**Tasks to complete**
(1) Answer these about the passage about Moore:
(a) In what year did Moore qualify as a referee?
(b) Since what year has Moore not practised law?
(c) Who does Moore regularly commentate alongside on the BBC's rugby union coverage?
(2) Rewrite the passage about Moore from "After retirement, Moore" to "BAFTA Television Awards..", switching "Rome" for "Paris".
(3) Resume the passage about Moore from the point where it stops.

**Passage shown**
━━━━━━━━━━━━━━━━
Having been a vocal critic of referees for many years, Moore took the Rugby Football Union's Entry Level Referee Award course and qualified as a referee in 2010.
Moore trained as a City solicitor, and he was a partner in both Edward Lewis LLP, and later Memery Crystal LLP. Although still qualified to practise, he has not done so since 2003.
After retirement, Moore continued his legal career, and was asked regularly by the BBC to supplement their rugby commentary team. It is his full-time career, and he regularly commentates alongside Eddie Butler on the BBC's rugby union coverage, including the English matches in the Six Nations Championship. He does not mince his words: in 2008, he was heard to yell "They've kicked it away again, for God's sake!", when England did not run the ball in Rome, and shouted "You halfwit!" when an England forward played a French restart which had fallen short of the required ten metres, causing England to lose possession when they would otherwise have been awarded a scrum. His 6 Nations broadcasting was, as part of the overall BBC coverage, shortlisted in the Sport category of the 2011 BAFTA Television Awards..
━━━━━━━━━━━━━━━━
**Record extracts**
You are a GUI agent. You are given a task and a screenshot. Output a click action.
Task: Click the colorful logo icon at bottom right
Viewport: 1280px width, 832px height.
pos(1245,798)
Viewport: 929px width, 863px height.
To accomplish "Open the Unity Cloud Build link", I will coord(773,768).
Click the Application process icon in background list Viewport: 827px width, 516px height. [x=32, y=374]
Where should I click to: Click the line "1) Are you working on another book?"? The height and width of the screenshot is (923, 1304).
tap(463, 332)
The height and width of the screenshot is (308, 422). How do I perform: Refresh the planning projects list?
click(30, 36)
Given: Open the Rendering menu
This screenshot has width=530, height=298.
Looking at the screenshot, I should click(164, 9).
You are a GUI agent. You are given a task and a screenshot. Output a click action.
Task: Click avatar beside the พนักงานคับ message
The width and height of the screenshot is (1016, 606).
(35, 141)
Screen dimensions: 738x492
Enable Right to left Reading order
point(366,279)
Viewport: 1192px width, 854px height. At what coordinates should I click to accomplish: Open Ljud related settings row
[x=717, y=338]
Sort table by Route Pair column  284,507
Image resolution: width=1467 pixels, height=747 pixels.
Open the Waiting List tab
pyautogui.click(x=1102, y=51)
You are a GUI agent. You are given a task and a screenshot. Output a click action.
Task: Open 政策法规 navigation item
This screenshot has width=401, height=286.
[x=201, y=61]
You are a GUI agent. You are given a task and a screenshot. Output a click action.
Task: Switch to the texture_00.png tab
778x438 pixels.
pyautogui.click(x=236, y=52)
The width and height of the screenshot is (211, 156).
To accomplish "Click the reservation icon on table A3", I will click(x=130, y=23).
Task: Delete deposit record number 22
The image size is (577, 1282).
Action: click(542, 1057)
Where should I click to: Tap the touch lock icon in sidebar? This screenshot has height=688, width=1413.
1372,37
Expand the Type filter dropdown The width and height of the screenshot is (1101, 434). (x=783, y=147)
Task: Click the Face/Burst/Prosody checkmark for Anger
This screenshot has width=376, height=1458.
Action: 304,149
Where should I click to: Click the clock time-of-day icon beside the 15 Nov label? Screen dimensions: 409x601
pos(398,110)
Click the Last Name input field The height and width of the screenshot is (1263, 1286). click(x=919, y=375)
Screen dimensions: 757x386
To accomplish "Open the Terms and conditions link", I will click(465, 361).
━━━━━━━━━━━━━━━━
**Answers by task**
(1)
(a) 2010
(b) 2003
(c) Eddie Butler

(2)
After retirement, Moore continued his legal career, and was asked regularly by the BBC to supplement their rugby commentary team. It is his full-time career, and he regularly commentates alongside Eddie Butler on the BBC's rugby union coverage, including the English matches in the Six Nations Championship. He does not mince his words: in 2008, he was heard to yell "They've kicked it away again, for God's sake!", when England did not run the ball in Paris, and shouted "You halfwit!" when an England forward played a French restart which had fallen short of the required ten metres, causing England to lose possession when they would otherwise have been awarded a scrum. His 6 Nations broadcasting was, as part of the overall BBC coverage, shortlisted in the Sport category of the 2011 BAFTA Television Awards..

(3)
Moore covered the 2011 Rugby World Cup for TalkSport Radio as lead co-commentator. He commentated on this tournament alongside Michael Owen, Scott Quinnell, Gavin Hastings, Paul Wallace, Phil Vickery John Taylor, Andrew McKenna & David Campese. The coverage was shortlisted in the Broadcast of the Year category in the 2011 Sport's Journalists Awards. He returned to talksport in 2013 for their exclusively live coverage of the British & Irish Lions Tour of Australia, he presented every tour match live with Mark Saggers and commentated on the 3 test matches live. He commentated with Andrew McKenna, David Campese, Shane Williams, Michael Lynagh, Sean Holley & Sir Ian McGeechan. He joined talksport permanently in 2013-14 and now hosts their rugby show, Full Contact, every Sunday from 8pm-10pm. He also co-hosts the Sports Breakfast alongside Alan Brazil on Tuesday Mornings from 6am-10am.
Moore writes on rugby with a Monday column for the Daily Telegraph and was shortlisted for Sports Journalist of the Year in the 2009 British Press Awards. After meeting Richard Stott at a corporate dinner, he wrote a wine column in the Today newspaper, transferred to the Sun for four years.
Moore has made other media appearances, including in November 2008 on Question Time.
Moore has had books published by Simon & Schuster. His updated version of his autobiography, Beware of the Dog (2009), won the 2010 William Hill Sports Book of the Year award, among what was described as one of the strongest shortlists ever assembled. In 2011 it won the Best Autobiography award at the British Sports Book Awards. He has also published The Thoughts of chairman Moore, and More Thoughts of chairman Moore (2011).
He has been a regular invitee at leading UK literary festivals like Hay, Keswick, Dartington Hall, Salisbury and Wimbledon, invariably speaking to large audiences.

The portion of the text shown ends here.